Ok, one last quick one. On 13 October, Uncle complained about ABC’s TV news because it reported that attacks against US forces in Iraq were increasing. He thinks they’re wrong, because on 6 October, military officials said the number of attacks was not increasing. Whether the scale of the attacks was increasing, as the resistance began to use bombs rather than light arms, was not addressed. In any case, a week’s a long time in Iraq, though, and another ABC report claims that on 14 October the Coalition Provisional Authority’s own security briefings indicated “that attacks on US soldiers ‘continue to increase’.” If it’s good enough for the US military, surely it’s good enough for our Uncle?
I’m going to have to stop doing this, or I’ll be here for ever. Uncle calls for fairness and accuracy, but doesn’t appear to know what those things are. He criticises Maxine McKew for her characterisation of US Lieutenant-General William Boykin. She said:
… this is something I saw on the front page of the ‘Sydney Morning Herald’.

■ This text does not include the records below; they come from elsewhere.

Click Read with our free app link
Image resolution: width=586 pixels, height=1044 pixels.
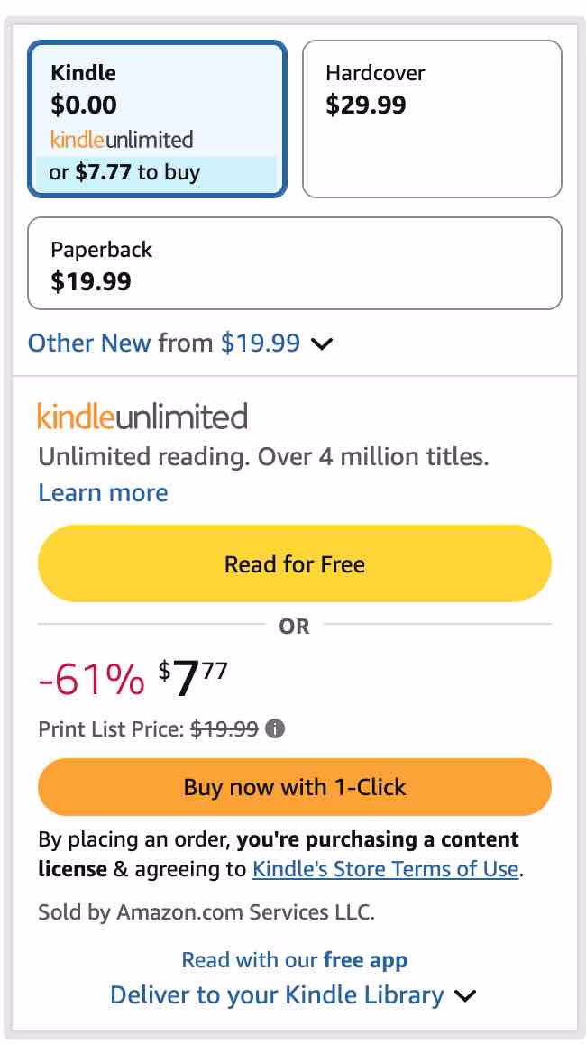click(x=295, y=960)
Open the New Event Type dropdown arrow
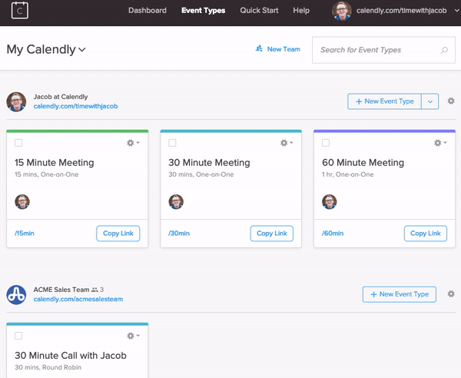The height and width of the screenshot is (378, 461). pyautogui.click(x=430, y=101)
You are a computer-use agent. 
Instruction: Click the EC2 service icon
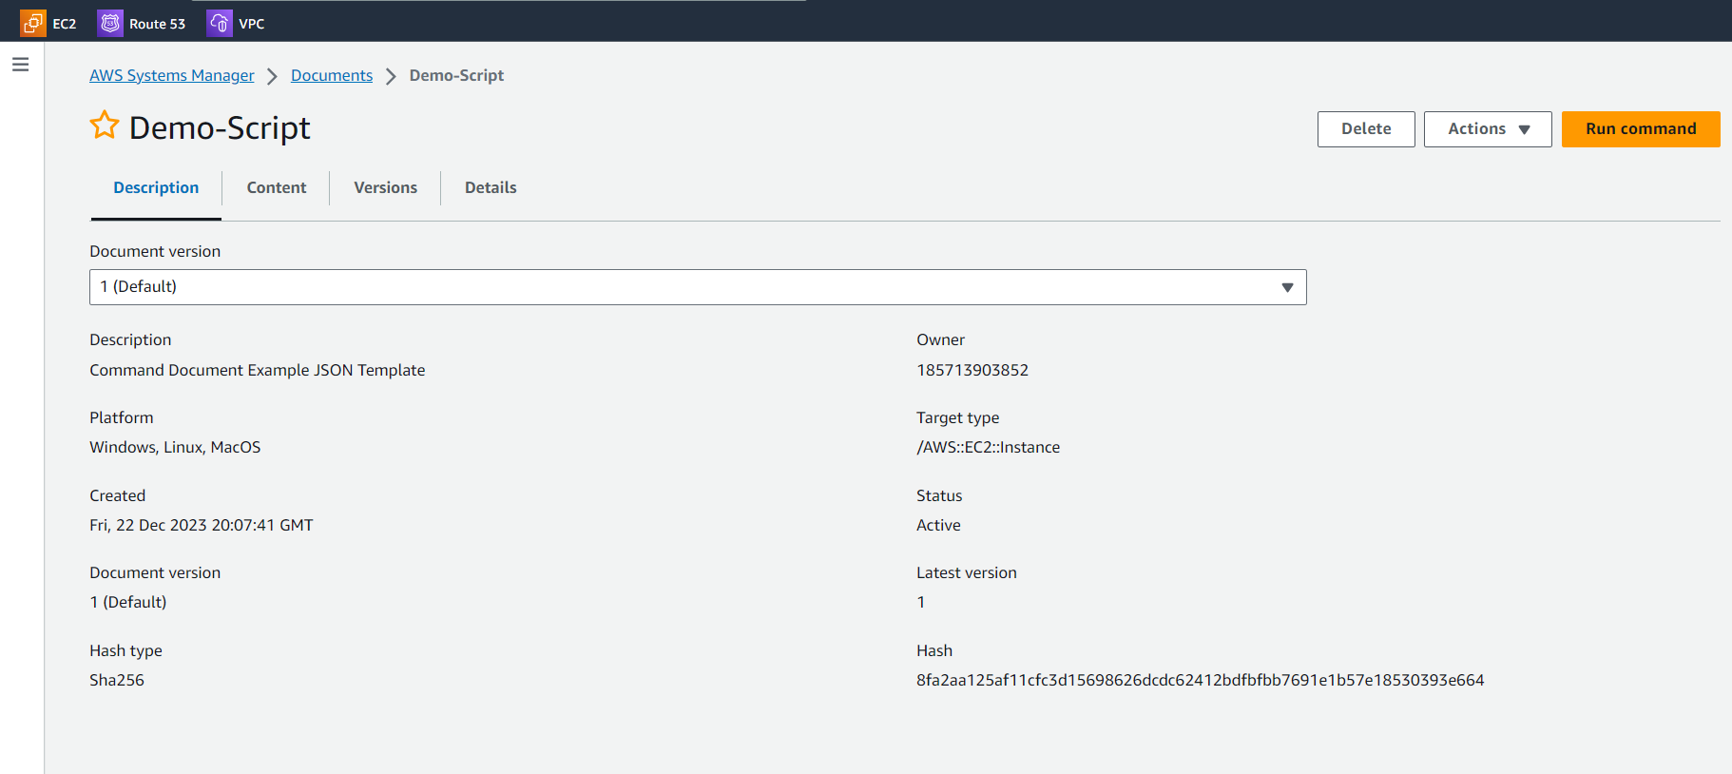[33, 24]
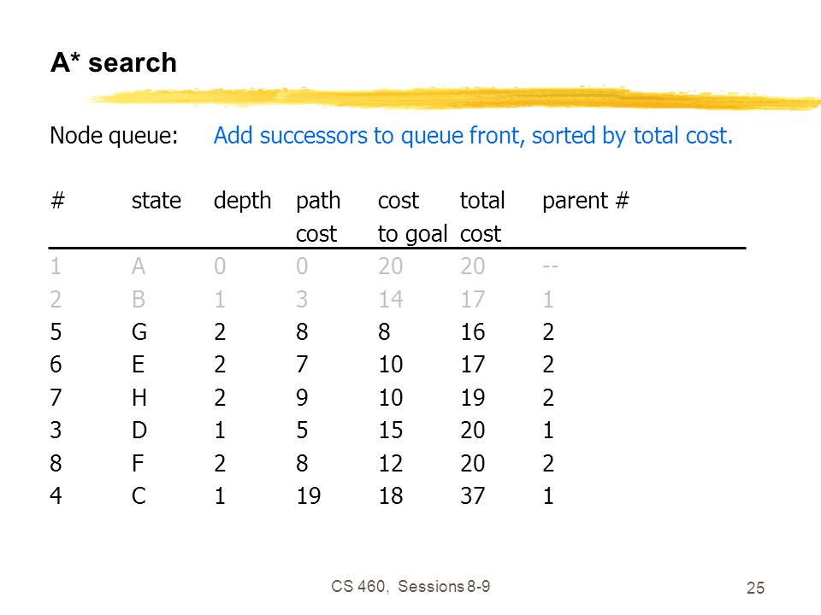Image resolution: width=821 pixels, height=615 pixels.
Task: Click the yellow brush stroke divider
Action: (x=453, y=98)
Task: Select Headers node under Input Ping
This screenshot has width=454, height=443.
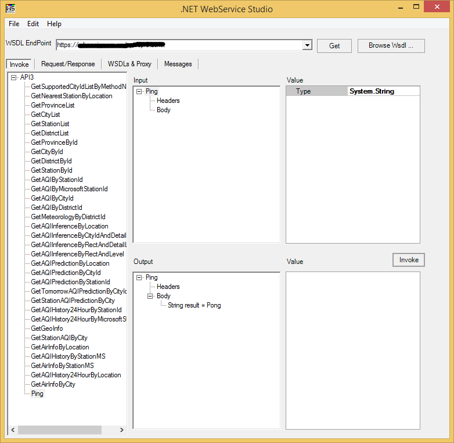Action: coord(168,101)
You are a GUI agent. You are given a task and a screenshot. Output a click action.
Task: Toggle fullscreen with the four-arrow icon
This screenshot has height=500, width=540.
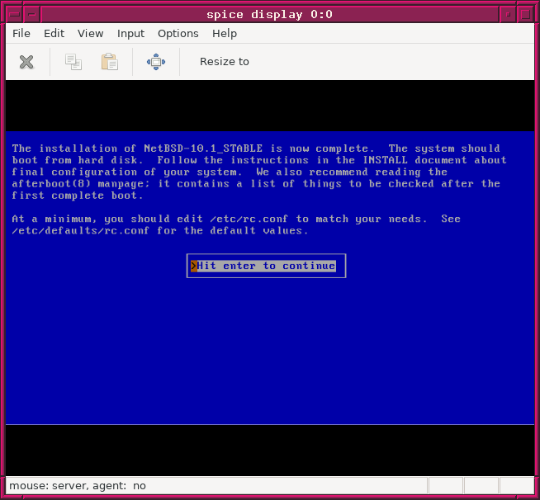156,62
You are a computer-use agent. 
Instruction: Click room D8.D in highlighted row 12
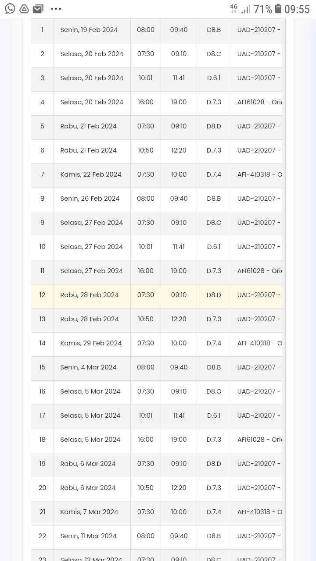click(214, 295)
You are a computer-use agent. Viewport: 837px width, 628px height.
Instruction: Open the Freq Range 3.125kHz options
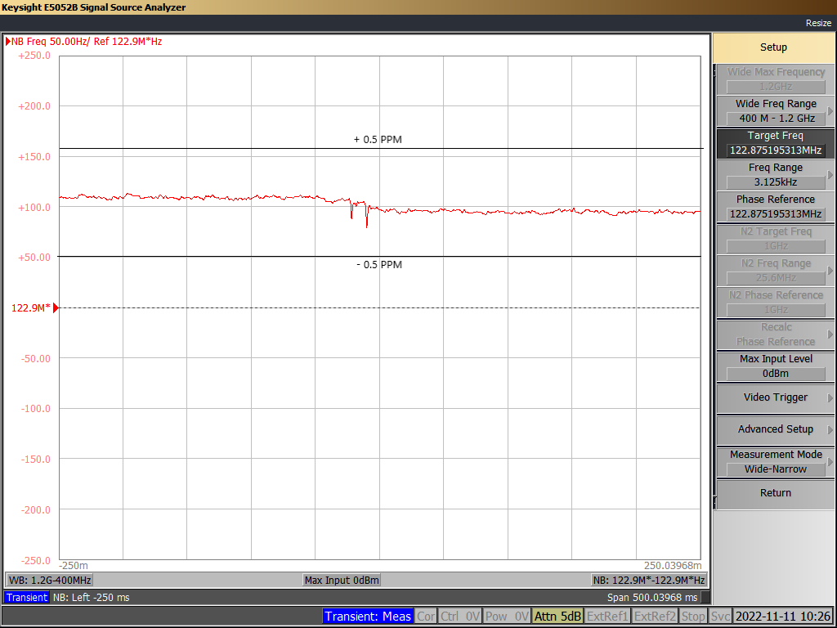774,174
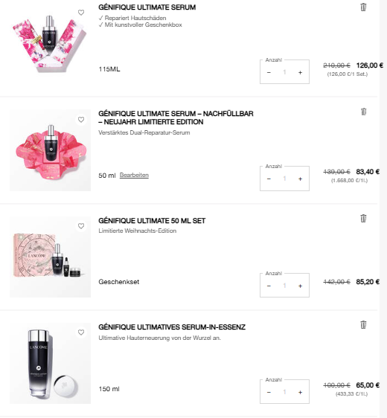Decrease quantity of the 50 ML Geschenkset
This screenshot has width=387, height=418.
[269, 286]
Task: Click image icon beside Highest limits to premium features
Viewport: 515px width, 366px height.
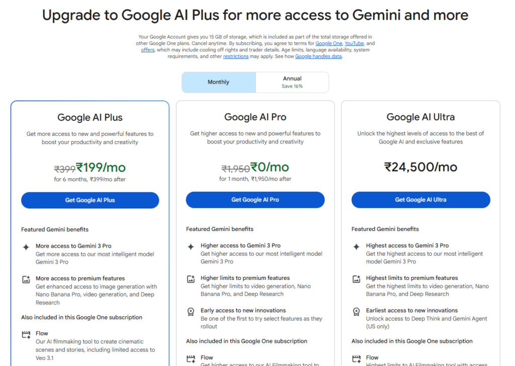Action: (356, 279)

Why wouldn’t Muslims perhaps think in the way Dr Mahathir does when they see that a that a senior Pentagon general, US General William Boykin, says he believes he’s on a mission from God, as he says against radical Islamists because he wants to protect America’s Judeo-Christian tradition.
If this is not anything but a crude recall of the crusades, I don’t know what it is.
Uncle tells us:
This is what Boykin said:
Speaking in uniform before a Christian group in June, Boykin claimed “radical Islamists” hate America “because we’re a Christian nation, because our foundation and our roots are Judeo-Christian…and the enemy is a guy named Satan.”
Well, yes and no. If Uncle had followed McKew’s reference and looked up the relevant article in the Sydney Morning Herald, he would know that Boykin has regularly said a lot more:
In June, General Boykin told a religious group in Oregon that radical Islamists hated the US “because we’re a Christian nation, because our foundation and our roots are Judeo-Christian . . . and the enemy is a guy named Satan”.
Of his role in the battle against a Muslim warlord in Somalia, he told another audience: “I knew my God was bigger than his. I knew that my God was a real God and his was an idol.”
Last year, he said: “We in the army of God, in the house of God, kingdom of God, have been raised for such a time as this.” He has also said of President George Bush: “He’s in the White House because God put him there.”
Claiming to be “in the army of God” when fighting a Muslim enemy is definitely “a crude recall of the crusades”.
But even if you accept Uncle’s apologia for Boykin, his indictment of Kevin Rudd is hardly fair. When Rudd said, “General Boykin should be sent on gardening leave,” Uncle claims he caved in to McKew and isn’t up to his job. But when the Liberal Member for Flinders, Greg Hunt, says “I think the General Boykin’s comments are just as silly and repugnant as those made by Dr Mahathir,” Uncle is mute.
All we’re asking for is even-handed coverage. Right, Uncle?